- Data
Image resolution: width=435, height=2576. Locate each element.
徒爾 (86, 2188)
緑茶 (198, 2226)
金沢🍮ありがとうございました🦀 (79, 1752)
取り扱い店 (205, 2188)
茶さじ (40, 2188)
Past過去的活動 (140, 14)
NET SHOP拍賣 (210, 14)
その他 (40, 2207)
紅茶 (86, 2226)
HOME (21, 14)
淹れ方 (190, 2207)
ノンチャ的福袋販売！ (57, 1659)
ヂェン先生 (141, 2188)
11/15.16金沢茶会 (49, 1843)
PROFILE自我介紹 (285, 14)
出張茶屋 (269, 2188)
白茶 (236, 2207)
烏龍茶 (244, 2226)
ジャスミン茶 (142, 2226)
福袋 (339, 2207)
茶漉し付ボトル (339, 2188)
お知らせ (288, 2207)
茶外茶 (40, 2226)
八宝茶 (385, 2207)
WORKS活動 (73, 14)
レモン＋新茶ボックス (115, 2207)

- Work item
Each of the entries above should be written out again exactly.

- Response area
Image resolution: width=435, height=2576. Locate each element.
徒爾 (86, 2188)
緑茶 (198, 2226)
金沢🍮ありがとうございました🦀 (79, 1752)
取り扱い店 (205, 2188)
茶さじ (40, 2188)
Past過去的活動 (140, 14)
NET SHOP拍賣 (210, 14)
その他 (40, 2207)
紅茶 (86, 2226)
HOME (21, 14)
淹れ方 (190, 2207)
ノンチャ的福袋販売！ (57, 1659)
ヂェン先生 (141, 2188)
11/15.16金沢茶会 (49, 1843)
PROFILE自我介紹 (285, 14)
出張茶屋 (269, 2188)
白茶 (236, 2207)
烏龍茶 (244, 2226)
ジャスミン茶 (142, 2226)
福袋 (339, 2207)
茶漉し付ボトル (339, 2188)
お知らせ (288, 2207)
茶外茶 (40, 2226)
八宝茶 (385, 2207)
WORKS活動 (73, 14)
レモン＋新茶ボックス (115, 2207)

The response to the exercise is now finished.